Tak hanya Auro saja, Delly yang mendengar jelas panggilan tersebut ikut menoleh dengan raut kesal yang tiba-tiba menggunung besar kepada Auro. Dia menggertakan gerahamnya, memekik gemas dengan perasaan sendiri menyaksikan pujaan hatinya bukan malah memanggilnya.
“Nanti kamu terus ke rumahku atau pulang dulu?” tanya Arkan tak berneko-neko.
“Kenapa emang?”
“Ya kamu kan nggak tau rumahku dimana?”
“Oh iya, ya,” Auro membenarkan. Hampir saja dia lupa statusnya yang harus diakui masih baru baik di kelas maupun di timnya sendiri, masih tak tahu apa-apa, apalagi yang tidak bersangkutan dengan urusan sekolah, seperti alamat rumah orang misal.
“Mm, atau gini, lu tulis aja kalau gitu alamatnya, nanti gua usahain cari,”
“Ya udah deh. Nanti alamatnya aku titip Lilo aja ya,”
“Oke, sip.”
Kini giliran Arkan yang berlalu meninggalkan Auro menuju ke kelasnya di lantai dua. Meski berada di lantai yang sama, Arkan tak berniat mengajak Auro berjalan beriringan, sudah ditetapkan sejak dulu bahwa tidak ada siswa sesempurna Arkan dalam bergaul dengan lawan jenisnya. Jangankan memodusi mereka, tahu model perempuan yang disukainya saja tidak pernah ketahuan.

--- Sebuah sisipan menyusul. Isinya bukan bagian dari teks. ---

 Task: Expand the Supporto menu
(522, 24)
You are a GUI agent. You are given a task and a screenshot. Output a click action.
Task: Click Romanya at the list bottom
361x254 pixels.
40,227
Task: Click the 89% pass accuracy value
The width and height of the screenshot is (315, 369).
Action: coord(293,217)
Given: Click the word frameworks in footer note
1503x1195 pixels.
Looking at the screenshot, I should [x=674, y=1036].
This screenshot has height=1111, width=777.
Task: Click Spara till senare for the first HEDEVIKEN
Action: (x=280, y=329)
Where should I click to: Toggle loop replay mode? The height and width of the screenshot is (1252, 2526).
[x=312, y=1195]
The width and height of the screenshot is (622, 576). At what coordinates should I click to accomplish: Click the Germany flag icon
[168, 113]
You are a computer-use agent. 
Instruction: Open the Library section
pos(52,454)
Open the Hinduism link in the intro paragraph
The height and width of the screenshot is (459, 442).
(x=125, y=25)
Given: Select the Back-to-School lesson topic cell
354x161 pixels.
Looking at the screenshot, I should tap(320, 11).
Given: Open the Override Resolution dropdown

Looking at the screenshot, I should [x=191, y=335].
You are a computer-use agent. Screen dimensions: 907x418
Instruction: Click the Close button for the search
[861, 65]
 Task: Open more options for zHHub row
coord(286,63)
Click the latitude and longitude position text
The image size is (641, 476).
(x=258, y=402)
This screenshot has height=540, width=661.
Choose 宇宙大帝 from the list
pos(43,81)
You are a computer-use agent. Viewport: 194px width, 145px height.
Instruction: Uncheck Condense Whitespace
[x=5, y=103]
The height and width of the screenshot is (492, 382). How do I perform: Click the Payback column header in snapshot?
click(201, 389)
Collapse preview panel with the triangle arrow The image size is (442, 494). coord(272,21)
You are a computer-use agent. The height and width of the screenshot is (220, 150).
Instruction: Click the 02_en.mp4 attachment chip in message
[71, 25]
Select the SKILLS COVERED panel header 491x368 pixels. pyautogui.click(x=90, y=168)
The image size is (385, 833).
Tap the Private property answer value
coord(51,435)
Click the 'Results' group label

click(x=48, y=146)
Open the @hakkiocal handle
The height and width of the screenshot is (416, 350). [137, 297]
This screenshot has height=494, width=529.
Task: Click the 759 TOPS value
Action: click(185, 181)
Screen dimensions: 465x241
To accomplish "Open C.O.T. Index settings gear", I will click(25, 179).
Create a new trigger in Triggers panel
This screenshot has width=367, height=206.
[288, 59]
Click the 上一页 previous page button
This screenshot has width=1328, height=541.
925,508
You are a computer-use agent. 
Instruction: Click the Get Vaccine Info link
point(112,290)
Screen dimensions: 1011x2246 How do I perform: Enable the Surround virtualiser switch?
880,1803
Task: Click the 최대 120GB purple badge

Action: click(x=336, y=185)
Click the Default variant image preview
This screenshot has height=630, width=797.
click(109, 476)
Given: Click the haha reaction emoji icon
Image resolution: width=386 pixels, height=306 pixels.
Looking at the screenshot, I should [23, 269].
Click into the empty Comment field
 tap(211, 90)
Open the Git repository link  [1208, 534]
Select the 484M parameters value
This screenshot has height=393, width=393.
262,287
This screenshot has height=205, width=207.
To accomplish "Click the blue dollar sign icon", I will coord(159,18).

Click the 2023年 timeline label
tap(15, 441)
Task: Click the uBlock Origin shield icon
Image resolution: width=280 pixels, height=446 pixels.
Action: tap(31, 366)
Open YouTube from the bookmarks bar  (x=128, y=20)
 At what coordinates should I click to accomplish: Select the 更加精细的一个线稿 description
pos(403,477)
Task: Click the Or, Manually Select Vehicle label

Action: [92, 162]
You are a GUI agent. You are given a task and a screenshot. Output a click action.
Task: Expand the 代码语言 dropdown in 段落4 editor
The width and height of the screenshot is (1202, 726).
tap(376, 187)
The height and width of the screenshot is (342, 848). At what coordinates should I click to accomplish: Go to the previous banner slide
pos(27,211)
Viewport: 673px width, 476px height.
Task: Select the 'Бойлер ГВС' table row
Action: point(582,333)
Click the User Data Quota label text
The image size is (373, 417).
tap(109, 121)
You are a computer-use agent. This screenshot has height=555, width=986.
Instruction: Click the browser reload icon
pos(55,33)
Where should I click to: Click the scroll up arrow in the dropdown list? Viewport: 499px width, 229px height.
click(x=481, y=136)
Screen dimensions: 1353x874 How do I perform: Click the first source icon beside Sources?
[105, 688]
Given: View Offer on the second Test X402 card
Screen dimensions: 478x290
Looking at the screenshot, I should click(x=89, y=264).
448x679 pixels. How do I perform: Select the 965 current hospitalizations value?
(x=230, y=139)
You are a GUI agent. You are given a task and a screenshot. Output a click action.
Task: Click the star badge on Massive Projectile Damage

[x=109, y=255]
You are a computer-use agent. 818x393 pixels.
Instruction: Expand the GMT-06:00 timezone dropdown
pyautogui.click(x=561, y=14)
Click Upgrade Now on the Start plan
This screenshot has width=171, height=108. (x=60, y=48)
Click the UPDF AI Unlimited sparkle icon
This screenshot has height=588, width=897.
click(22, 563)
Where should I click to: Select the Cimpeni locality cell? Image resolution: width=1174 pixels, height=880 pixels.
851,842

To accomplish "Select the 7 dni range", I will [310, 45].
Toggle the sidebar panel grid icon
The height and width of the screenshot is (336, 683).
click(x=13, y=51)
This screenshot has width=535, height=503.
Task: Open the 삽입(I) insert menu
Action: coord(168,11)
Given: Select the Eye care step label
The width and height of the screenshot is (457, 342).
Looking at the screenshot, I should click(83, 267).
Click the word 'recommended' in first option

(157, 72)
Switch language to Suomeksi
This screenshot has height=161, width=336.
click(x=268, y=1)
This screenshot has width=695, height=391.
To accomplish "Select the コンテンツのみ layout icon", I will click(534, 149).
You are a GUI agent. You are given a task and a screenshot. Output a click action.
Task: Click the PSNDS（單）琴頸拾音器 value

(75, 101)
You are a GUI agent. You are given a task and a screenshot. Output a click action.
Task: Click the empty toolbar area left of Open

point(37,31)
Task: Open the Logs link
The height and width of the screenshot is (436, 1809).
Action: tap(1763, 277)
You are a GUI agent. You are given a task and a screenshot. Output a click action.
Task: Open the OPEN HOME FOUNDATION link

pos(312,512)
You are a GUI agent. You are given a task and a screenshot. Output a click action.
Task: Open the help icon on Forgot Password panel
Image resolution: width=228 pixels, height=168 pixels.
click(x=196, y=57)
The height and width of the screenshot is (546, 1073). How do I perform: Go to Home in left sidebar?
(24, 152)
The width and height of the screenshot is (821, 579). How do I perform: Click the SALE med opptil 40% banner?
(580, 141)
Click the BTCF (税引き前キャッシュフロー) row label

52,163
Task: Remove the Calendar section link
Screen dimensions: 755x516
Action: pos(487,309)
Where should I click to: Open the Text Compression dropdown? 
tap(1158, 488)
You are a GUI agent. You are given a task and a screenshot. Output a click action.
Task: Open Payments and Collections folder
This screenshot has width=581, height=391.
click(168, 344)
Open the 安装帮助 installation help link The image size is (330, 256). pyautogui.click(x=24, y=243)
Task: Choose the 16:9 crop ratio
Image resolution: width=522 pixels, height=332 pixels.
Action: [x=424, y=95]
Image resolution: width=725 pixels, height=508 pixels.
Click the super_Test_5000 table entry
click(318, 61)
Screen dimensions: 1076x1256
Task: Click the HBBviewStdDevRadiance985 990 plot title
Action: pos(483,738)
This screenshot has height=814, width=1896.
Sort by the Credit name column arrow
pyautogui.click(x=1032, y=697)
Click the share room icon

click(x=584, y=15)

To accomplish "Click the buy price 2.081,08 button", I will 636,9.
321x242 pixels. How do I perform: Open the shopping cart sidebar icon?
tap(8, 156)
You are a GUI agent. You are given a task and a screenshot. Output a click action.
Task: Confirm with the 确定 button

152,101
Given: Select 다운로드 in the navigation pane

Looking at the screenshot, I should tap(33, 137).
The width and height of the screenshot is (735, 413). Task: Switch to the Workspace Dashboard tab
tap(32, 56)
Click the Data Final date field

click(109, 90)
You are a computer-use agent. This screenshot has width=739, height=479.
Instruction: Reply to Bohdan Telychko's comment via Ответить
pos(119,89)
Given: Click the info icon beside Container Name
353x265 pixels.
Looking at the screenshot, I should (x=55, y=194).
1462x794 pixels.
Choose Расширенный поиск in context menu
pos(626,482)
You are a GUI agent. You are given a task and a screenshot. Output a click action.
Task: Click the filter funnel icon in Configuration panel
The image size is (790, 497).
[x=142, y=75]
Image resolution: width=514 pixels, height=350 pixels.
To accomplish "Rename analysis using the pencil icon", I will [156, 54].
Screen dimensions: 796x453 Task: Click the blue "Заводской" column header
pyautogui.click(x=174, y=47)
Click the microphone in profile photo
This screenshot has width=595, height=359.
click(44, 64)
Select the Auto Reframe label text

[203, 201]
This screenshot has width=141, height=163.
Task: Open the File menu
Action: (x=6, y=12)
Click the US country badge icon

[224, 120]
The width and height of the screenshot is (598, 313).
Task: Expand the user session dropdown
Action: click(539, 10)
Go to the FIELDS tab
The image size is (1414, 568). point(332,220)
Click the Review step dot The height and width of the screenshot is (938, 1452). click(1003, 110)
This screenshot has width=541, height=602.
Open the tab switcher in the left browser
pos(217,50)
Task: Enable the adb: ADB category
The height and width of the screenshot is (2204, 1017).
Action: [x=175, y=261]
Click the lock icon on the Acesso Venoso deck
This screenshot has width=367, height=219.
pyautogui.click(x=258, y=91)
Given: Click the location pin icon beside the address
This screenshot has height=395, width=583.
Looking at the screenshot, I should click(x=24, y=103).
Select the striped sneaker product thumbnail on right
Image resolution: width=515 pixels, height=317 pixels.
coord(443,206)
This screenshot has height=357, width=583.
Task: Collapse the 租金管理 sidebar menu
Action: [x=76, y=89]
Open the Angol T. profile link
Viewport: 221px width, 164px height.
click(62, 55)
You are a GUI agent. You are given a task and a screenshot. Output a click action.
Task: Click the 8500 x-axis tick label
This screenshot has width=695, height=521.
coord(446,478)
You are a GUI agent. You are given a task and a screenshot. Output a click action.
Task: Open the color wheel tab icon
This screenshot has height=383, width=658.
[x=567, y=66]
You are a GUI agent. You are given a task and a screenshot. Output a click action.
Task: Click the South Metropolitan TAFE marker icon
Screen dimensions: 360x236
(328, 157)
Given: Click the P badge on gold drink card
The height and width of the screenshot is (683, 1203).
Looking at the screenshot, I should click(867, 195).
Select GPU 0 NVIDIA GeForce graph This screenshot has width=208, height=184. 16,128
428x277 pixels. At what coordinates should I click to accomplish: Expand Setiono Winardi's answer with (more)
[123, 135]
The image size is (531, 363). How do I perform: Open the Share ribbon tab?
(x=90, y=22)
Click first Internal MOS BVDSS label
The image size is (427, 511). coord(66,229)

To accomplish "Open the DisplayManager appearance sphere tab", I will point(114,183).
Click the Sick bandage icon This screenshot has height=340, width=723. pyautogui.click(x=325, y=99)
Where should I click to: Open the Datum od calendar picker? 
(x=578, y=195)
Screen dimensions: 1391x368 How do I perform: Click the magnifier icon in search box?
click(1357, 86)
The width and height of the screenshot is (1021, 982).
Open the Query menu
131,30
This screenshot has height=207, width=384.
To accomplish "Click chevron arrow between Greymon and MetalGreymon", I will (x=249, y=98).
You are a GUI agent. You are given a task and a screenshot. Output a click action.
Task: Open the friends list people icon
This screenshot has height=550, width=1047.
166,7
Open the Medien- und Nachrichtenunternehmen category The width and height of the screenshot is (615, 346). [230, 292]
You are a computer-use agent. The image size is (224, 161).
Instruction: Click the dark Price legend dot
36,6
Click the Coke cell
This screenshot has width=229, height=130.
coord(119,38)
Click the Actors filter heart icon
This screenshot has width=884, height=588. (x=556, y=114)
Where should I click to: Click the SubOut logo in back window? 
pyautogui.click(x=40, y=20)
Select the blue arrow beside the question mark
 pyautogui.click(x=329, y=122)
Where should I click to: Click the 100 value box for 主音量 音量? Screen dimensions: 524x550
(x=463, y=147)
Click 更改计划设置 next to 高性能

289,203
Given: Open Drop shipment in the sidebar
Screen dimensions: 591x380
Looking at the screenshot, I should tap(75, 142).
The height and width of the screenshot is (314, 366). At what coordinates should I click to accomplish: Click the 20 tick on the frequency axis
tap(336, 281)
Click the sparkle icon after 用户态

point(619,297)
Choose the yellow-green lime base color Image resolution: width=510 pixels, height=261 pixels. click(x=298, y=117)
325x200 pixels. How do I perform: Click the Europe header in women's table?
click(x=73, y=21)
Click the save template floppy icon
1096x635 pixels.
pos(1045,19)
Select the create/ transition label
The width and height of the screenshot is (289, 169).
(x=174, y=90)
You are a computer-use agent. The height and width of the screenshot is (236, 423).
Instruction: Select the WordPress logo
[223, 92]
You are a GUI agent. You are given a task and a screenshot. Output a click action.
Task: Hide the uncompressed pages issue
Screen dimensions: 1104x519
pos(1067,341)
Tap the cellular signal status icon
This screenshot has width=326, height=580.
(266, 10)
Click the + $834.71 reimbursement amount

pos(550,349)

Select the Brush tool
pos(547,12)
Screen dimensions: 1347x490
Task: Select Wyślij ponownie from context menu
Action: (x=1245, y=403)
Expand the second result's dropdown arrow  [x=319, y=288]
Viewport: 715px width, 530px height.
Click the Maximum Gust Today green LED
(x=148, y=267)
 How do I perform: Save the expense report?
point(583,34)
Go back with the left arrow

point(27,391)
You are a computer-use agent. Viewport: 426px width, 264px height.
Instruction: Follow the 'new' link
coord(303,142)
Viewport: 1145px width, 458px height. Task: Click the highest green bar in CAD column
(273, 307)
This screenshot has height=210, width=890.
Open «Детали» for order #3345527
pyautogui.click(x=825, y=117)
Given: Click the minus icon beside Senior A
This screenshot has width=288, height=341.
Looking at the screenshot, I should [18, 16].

Arkan bukan yang termasuk tipe lelaki ganjen, pamer ketampanan sana-sini untuk menarik perhatian siapa pun. Andai bisa disejajarkan dengan tokoh novel, dia yang mungkin akan menyabet tokoh perfeksionis paling nyata yang pernah ada. Sopan, baik, keren, kapten basket pula, apalagi kurangnya?!
Namun pernah satu pengalaman di kelas sebelas dulu, ketika berita kedekatannya dengan Delly tiba-tiba tersebar luas di seantero sekolah. Mendadak Arkan tiba-tiba disulap jadi sosok paling dingin jika berkaitan dengan perempuan. Tak ada cerita Arkan menarik senyumnya ketika disapa siswi yang tidak berurusan, apalagi dengan yang tidak dikenal. Bahkan rumor yang beredar dia diberitakan mengidap kelainan L-World phobia, semacam takut dan berusaha selalu menghindari perempuan. Padahal apa yang mengaitkannya dengan Delly, masih sebatas berita simpang siur saat itu.
KAMU SEDANG MEMBACA
AURORA (END)
Dla nastolatków"Nakal, bego, keras kepala, pembangkang, durhaka ... Sebenernya kelebihan gua apa sih, sampai harus nekad hidup di dunia ini?!" -Aurora *** Aku menjadikan diriku seperti bayaran atas...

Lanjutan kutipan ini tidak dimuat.